** Activity **
Beginning with the line that contains "The height and" and ending with the last line of the records, write out each line exactly and omit the pictures.

** The data **
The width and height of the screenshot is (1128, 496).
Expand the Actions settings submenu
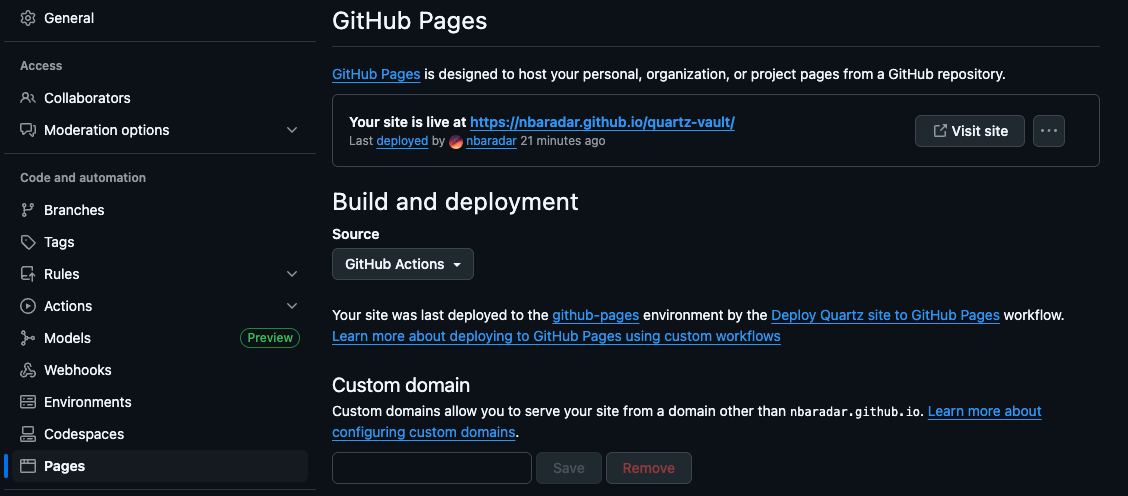coord(291,306)
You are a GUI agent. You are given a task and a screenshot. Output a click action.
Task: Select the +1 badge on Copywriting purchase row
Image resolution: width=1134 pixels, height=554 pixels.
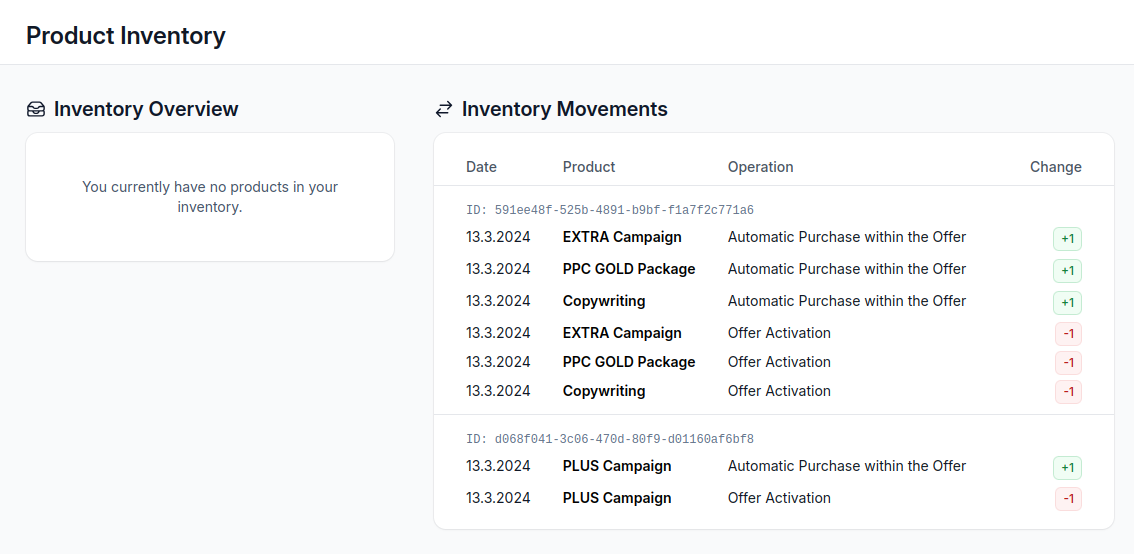click(x=1067, y=303)
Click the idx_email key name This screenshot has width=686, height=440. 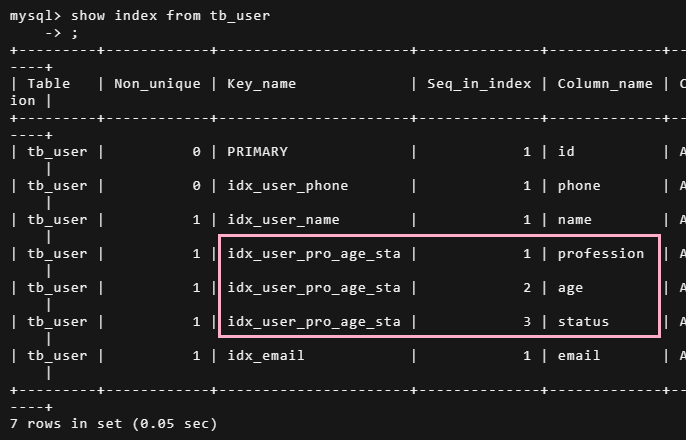[266, 356]
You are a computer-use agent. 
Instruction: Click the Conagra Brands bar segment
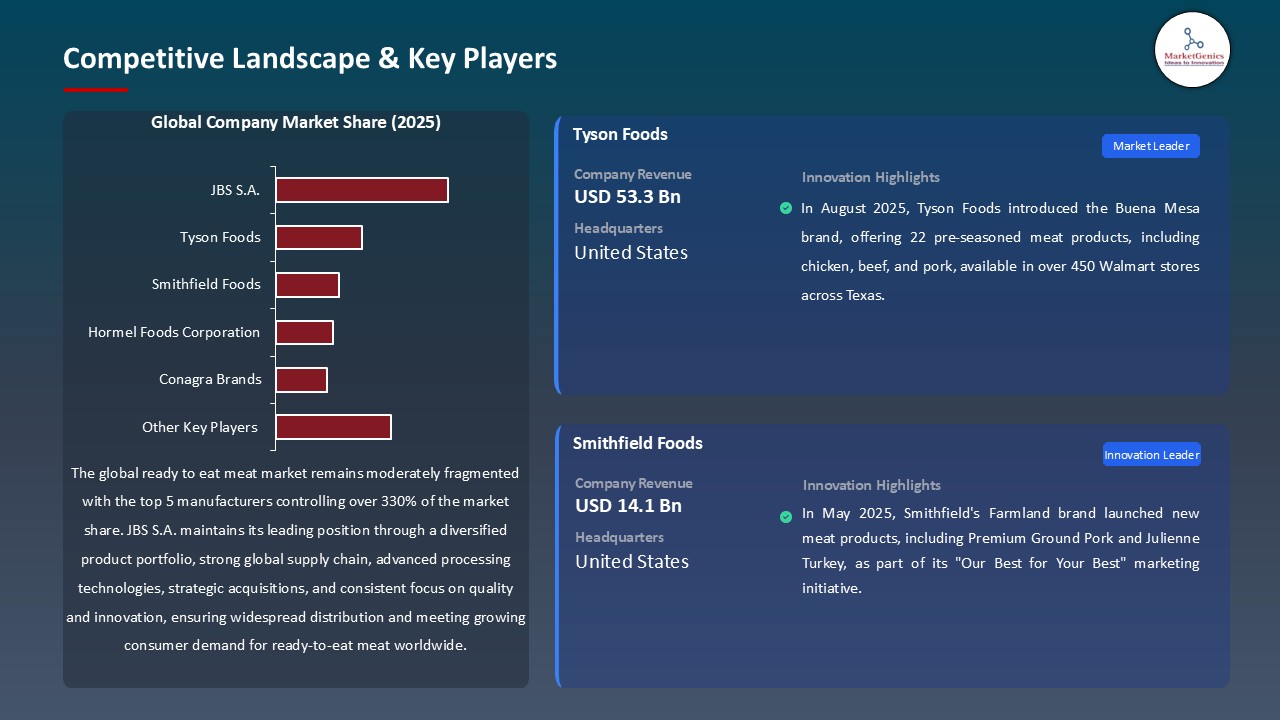(302, 379)
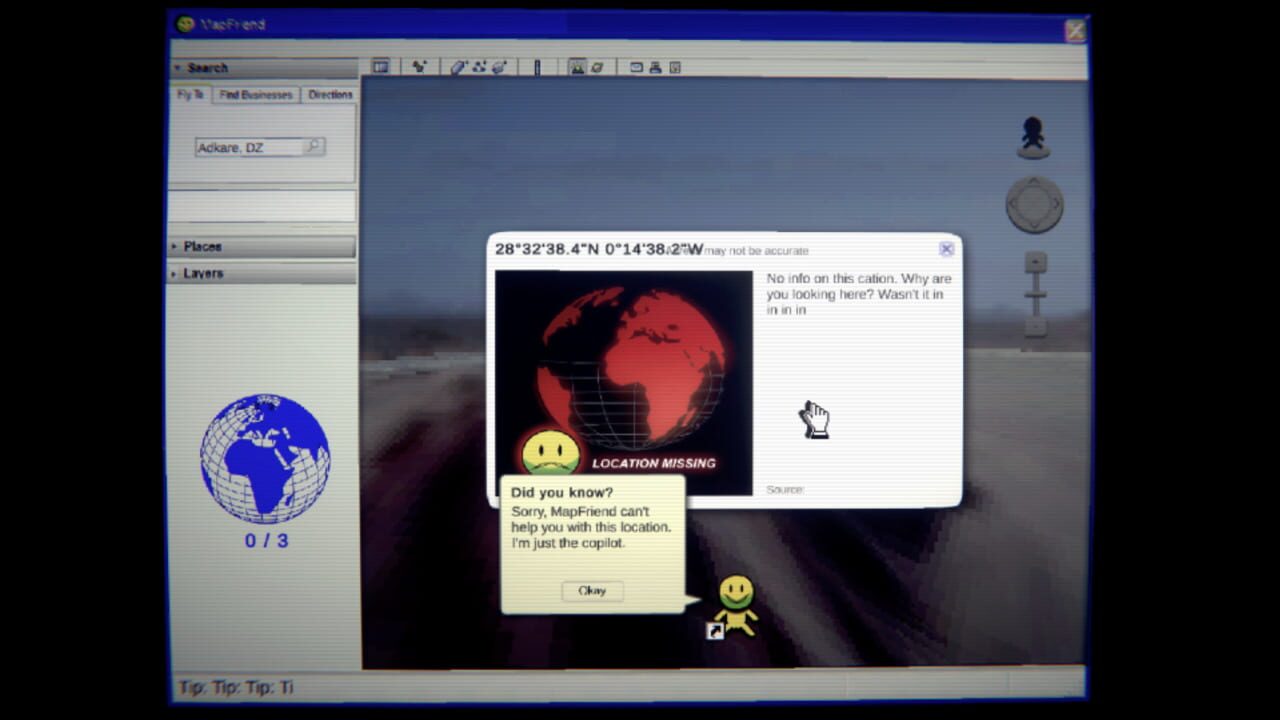Image resolution: width=1280 pixels, height=720 pixels.
Task: Click the navigation compass control
Action: [1034, 205]
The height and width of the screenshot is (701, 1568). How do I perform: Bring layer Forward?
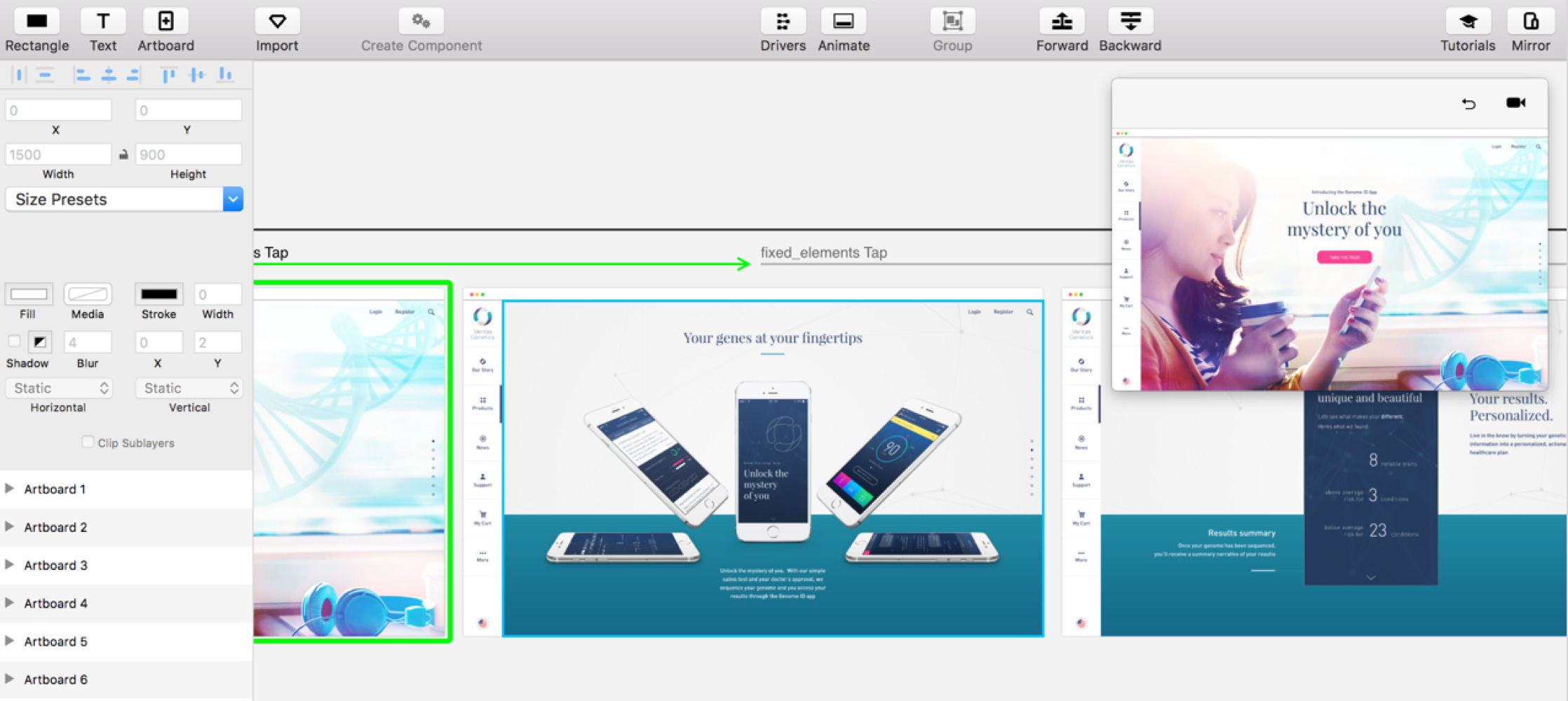1062,22
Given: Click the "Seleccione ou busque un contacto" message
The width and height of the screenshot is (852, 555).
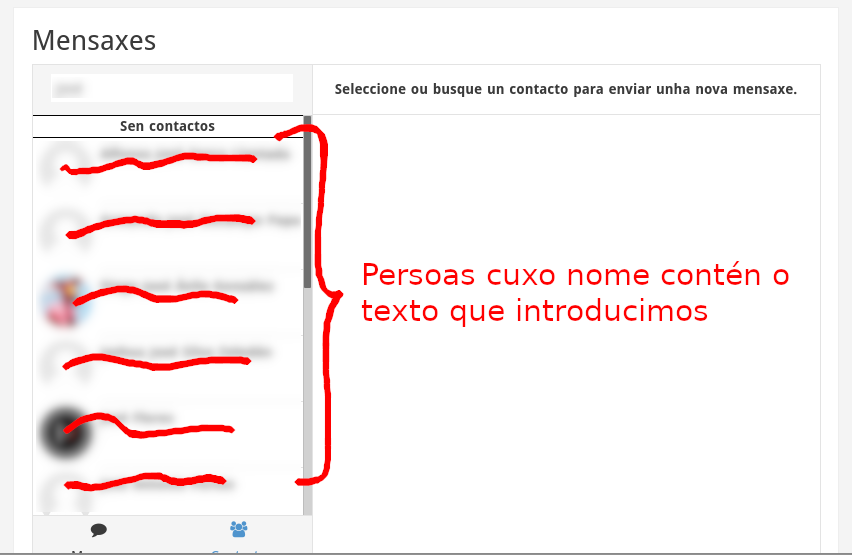Looking at the screenshot, I should pyautogui.click(x=565, y=89).
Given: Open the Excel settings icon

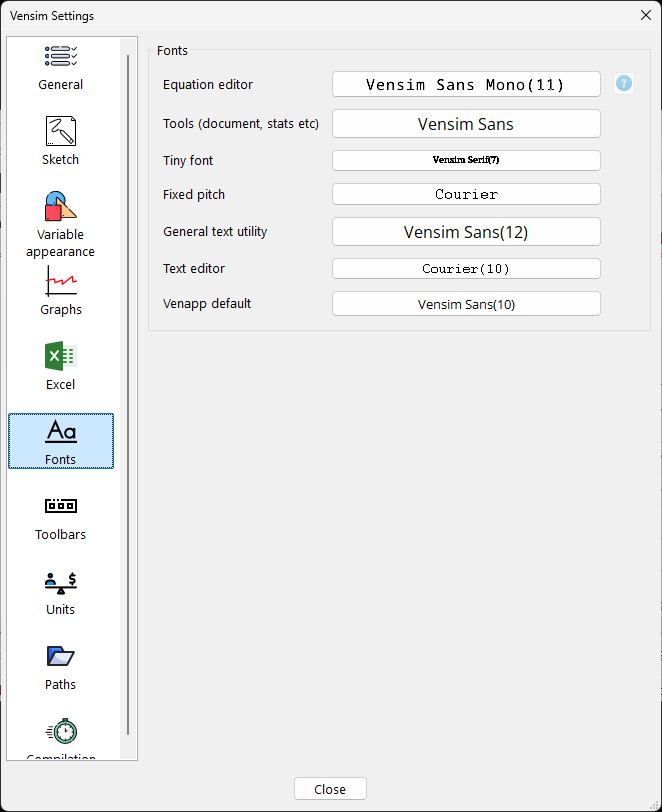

** Answer to this task **
The height and width of the screenshot is (701, 1568). How do I perform: Bring layer Forward?
1062,22
Given: Click the "Seleccione ou busque un contacto" message
The width and height of the screenshot is (852, 555).
Looking at the screenshot, I should pyautogui.click(x=565, y=89).
Given: Open the Excel settings icon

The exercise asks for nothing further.